Lembram-se daquela que estava na Canadá? É mais ou menos por aí.
Facebook, You Tube, Twitter e os emails são os grandes propagadores virais.
O mais recente episódio desse fenômeno é o documentário Kony 2012.
Ele serve muito bem para ilustrar o principal problema dos "virais": a possibilidade de levar milhares de pessoas a pensar e agir de acordo com os desejos dos estrategistas.
Vemos então o outro lado da questão. Se por um lado as conexões possibilitam a ocorrência de eventos que nasceram da própria comunidade (a 'primavera árabe', por exemplo), por outro facilita o que o topo da pirâmide sempre fez: controle das massas. E não me refiro aqui à comida italiana.

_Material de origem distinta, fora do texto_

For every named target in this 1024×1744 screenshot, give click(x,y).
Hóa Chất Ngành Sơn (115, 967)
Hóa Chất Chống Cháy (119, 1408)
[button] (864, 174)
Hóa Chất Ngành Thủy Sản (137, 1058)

Talvez os jovens sejam as principais vítimas porque agem por impulso e lhes falta buscar o contraponto.
Desde que soube deste documentário queria escrever sobre ele aqui e andei pesquisando em muitas sites e blogs. Por sorte surgem logo aqueles que tentam mostrar o engodo.
Não estou dizendo aqui que venho defender o vilão, mas é necessário que todos conheçam a história toda e não parte dela. Caso contrário a vitória sobre o vilão pode significar uma piora na situação. Mas só que ninguém vai ficar sabendo disso.
Hoje achei no ótimo blog Com Texto Livre (que aparece em nossa lista de "Sugestões" aqui ao lado) um artigo que traz exatamente o meu ponto de vista resumido acima, só que detalhando a história.
A autoria é de Marina Barros que escreve em outro blog, Outras Palavras.
Inseri abaixo, na íntegra.
Para quem não conhece a história desse documentário, vale a pena ler. Quem conhece também.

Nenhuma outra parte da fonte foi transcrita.